Capítulo 36
Hermano de sangre
Ningún amigo como un hermano;
ningún enemigo como un hermano.
Proverbio indio
Miguel Torres de Santa Cruz y Asbaje permanecía oculto atrás del grueso tronco de un fresno centenario. Mientras esperaba le distrajo una araña de dimensiones fuera de lo común. “Está al acecho de su presa, del insecto que caiga en sus redes”, discurrió. Volteó hacia el templo de La Conchita donde, según la información que había recabado, tendría que llegar la madre Concepción. El entorno parecía desolado. Regresó la vista a la araña que acababa de asir a la mosca atrapada en su trampa. “Es la ley de la vida: unos construyen su telaraña para que otros caigan en ella”, rumió. “Una de esas trampas podría ser la declaración en Roma del presidente de obispos mexicanos”, dedujo.

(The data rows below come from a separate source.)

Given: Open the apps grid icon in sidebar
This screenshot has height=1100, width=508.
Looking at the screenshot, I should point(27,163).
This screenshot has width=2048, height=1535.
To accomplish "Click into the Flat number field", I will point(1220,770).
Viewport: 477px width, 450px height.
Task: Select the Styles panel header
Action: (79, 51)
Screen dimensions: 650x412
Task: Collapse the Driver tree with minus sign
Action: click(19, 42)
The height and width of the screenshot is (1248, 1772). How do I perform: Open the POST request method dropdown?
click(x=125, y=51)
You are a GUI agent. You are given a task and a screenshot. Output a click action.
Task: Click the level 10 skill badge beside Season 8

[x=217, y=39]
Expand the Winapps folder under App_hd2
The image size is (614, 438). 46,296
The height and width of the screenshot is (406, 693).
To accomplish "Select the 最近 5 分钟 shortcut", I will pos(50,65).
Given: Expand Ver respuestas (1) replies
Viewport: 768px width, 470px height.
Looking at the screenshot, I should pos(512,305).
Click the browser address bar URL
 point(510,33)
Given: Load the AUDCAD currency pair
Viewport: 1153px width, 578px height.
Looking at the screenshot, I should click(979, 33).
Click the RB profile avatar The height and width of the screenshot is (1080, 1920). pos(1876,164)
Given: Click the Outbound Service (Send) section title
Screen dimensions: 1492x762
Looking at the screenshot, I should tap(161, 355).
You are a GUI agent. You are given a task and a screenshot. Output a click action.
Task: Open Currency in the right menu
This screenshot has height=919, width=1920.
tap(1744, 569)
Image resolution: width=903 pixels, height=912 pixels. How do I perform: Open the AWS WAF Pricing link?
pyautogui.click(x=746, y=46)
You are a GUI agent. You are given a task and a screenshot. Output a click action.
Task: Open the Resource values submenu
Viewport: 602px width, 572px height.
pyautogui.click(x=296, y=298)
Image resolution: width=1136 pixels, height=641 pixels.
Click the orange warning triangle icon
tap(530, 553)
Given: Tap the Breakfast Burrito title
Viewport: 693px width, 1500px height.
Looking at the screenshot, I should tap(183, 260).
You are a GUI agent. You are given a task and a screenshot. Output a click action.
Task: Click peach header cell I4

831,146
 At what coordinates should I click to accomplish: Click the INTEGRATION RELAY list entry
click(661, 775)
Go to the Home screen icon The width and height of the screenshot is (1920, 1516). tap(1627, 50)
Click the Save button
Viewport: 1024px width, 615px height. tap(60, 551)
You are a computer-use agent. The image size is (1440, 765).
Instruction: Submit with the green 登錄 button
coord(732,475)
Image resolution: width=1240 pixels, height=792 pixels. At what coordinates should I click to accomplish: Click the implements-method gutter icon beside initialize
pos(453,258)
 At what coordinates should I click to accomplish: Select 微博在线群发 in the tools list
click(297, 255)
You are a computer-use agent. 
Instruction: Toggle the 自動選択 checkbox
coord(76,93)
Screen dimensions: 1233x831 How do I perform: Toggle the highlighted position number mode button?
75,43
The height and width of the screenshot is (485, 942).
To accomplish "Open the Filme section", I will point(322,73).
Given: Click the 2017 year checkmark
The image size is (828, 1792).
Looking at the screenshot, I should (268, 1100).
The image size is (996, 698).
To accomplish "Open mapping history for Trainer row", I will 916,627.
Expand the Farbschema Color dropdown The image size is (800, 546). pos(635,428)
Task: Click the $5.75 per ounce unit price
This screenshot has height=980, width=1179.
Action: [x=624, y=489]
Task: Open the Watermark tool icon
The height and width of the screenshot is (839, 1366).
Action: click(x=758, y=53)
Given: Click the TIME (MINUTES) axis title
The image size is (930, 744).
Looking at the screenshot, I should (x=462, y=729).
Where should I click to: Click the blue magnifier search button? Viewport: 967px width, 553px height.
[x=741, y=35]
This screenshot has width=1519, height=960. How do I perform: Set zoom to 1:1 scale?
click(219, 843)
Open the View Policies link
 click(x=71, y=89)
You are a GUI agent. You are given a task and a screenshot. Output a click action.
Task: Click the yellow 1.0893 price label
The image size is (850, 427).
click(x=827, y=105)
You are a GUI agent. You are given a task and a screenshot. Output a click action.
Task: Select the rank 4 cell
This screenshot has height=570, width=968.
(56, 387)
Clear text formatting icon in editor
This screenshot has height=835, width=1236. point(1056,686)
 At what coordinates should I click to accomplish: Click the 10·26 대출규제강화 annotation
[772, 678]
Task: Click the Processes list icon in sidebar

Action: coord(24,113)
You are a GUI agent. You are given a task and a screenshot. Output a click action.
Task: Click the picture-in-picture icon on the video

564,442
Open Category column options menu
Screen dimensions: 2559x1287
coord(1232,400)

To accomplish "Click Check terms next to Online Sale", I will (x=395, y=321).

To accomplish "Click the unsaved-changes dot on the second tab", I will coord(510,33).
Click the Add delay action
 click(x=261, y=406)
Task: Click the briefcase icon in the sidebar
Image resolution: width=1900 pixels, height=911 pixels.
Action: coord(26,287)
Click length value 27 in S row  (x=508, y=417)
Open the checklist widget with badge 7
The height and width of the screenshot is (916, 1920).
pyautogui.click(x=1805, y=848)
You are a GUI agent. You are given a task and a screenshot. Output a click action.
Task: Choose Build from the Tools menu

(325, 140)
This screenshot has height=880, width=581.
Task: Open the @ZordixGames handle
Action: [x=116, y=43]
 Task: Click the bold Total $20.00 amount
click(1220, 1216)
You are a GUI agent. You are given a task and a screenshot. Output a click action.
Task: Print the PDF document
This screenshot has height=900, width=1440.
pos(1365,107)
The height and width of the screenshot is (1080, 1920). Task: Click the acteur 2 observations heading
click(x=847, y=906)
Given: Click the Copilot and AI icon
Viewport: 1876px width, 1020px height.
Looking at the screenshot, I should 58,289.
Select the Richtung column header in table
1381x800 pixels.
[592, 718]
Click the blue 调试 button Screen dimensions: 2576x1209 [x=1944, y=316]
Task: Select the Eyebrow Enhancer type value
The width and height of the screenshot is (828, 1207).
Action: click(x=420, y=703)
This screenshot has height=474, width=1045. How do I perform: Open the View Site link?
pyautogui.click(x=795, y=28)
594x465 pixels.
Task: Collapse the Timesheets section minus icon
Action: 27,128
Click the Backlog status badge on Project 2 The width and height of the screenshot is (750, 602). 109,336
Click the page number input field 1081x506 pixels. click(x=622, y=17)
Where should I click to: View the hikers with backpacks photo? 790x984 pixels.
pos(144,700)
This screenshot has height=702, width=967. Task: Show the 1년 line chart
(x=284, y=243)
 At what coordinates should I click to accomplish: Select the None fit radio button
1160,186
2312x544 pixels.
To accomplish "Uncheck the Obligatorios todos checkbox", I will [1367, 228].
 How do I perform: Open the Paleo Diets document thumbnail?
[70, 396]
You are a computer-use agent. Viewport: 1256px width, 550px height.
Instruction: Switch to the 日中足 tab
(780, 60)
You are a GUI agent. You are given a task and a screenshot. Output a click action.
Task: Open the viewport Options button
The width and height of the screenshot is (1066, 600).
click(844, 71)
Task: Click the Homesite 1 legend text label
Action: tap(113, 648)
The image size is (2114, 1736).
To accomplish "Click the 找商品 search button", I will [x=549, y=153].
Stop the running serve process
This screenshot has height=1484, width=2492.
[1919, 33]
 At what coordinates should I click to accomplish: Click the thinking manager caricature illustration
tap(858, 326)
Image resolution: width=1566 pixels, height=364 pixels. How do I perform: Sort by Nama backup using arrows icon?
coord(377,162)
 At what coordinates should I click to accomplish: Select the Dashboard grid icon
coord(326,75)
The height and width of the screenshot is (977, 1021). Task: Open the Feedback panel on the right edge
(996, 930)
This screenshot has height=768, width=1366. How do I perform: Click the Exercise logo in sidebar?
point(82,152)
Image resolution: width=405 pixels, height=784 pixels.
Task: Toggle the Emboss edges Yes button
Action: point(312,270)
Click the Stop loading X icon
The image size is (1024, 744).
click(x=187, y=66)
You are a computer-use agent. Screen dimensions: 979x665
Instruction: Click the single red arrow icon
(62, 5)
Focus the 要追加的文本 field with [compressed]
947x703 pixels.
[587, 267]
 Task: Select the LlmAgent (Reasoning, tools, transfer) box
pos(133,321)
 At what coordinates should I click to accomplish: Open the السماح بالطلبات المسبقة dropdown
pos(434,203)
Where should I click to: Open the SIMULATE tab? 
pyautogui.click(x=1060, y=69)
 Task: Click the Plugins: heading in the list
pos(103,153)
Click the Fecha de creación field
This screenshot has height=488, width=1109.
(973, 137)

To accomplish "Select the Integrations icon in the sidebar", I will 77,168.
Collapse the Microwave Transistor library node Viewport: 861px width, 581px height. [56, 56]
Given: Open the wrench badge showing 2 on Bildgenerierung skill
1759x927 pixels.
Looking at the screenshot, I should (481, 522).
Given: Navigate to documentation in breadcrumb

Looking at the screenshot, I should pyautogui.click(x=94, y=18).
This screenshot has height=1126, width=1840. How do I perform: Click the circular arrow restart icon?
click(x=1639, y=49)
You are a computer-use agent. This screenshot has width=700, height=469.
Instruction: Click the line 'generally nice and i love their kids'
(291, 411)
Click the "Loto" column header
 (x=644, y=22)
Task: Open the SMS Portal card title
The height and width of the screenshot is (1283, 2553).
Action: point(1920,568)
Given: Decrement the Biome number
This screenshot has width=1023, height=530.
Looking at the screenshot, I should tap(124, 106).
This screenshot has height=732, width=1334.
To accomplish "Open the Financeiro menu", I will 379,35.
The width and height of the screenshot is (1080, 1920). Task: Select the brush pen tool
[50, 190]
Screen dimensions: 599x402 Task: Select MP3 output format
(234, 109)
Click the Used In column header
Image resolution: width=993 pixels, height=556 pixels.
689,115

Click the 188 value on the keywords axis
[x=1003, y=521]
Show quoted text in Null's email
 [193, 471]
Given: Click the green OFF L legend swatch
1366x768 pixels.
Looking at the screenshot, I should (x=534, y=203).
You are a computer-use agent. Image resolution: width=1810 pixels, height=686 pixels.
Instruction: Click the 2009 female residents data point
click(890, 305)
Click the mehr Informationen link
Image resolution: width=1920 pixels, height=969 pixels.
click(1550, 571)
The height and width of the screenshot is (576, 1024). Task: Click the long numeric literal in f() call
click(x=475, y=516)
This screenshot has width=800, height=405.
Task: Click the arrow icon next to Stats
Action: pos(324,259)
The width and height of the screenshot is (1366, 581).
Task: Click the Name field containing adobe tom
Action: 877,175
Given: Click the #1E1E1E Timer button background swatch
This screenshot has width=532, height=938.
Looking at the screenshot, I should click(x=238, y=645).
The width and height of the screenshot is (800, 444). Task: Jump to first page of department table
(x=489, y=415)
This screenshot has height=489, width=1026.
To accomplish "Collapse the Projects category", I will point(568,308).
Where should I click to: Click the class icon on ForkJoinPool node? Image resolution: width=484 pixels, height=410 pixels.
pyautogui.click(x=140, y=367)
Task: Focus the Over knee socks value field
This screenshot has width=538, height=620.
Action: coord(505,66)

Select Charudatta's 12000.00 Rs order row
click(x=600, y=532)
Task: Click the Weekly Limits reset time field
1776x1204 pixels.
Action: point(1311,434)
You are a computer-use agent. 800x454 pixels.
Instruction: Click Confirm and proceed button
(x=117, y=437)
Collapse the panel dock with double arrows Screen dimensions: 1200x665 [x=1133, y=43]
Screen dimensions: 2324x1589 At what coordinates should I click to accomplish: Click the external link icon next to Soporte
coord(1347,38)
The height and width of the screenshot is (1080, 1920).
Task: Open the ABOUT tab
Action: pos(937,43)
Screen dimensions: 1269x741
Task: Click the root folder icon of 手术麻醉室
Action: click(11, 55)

Extrajo de la bolsa de su saco el papel en el cual había apuntado las declaraciones del influyente cura y por quinta ocasión la leyó: “¿Hacen bien o mal los católicos recurriendo a las armas? Hasta ahora hemos guardado silencio para no precipitar los acontecimientos. Mas una vez que Calles ha empujado a los ciudadanos católicos a defender su fe con las armas, debemos decirnos: los mexicanos creyentes, como cualquier ser humano, gozamos en toda su amplitud del derecho natural e inalienable de legítima defensa.”
La espera concluyó cuando uno de los colaboradores de la religiosa llegó al lugar antes que lo hiciera el resto. Parecía un heraldo dispuesto a anunciar lo que sería otra de las reuniones secretas. En cuanto el hombre puso sus pies en el atrio del templo, hizo su obligado paneo visual por los alrededores. Tenía que cuidar al grupo, su secreto; era parte del trabajo que le asignaron.
Miguel se percató de ello y quiso pasar desapercibido: simuló que leía uno de los libros que siempre llevaba bajo el brazo. De reojo vio cómo el tipo se quitó el sombrero para hacer la señal convenida. Dos minutos después llegó el resto, uno tras otro, con segundos de diferencia. Cuando Pedro se dio cuenta de que la monja había salido de la casa que fue de la Malinche para dirigirse hacia el templo, de inmediato dejó el tronco del árbol y casi corriendo, con pasos largos y rápidos, se aproximó a ella.
— ¡Hermana, soy yo, Miguel! —gritó para no asustar al resto.
— ¡Hermano! —Respondió la religiosa—, ¡qué sorpresa! —La mujer miró a sus acompañantes y les dijo —No se preocupen; es el padre Miguel, mi hermano de sangre.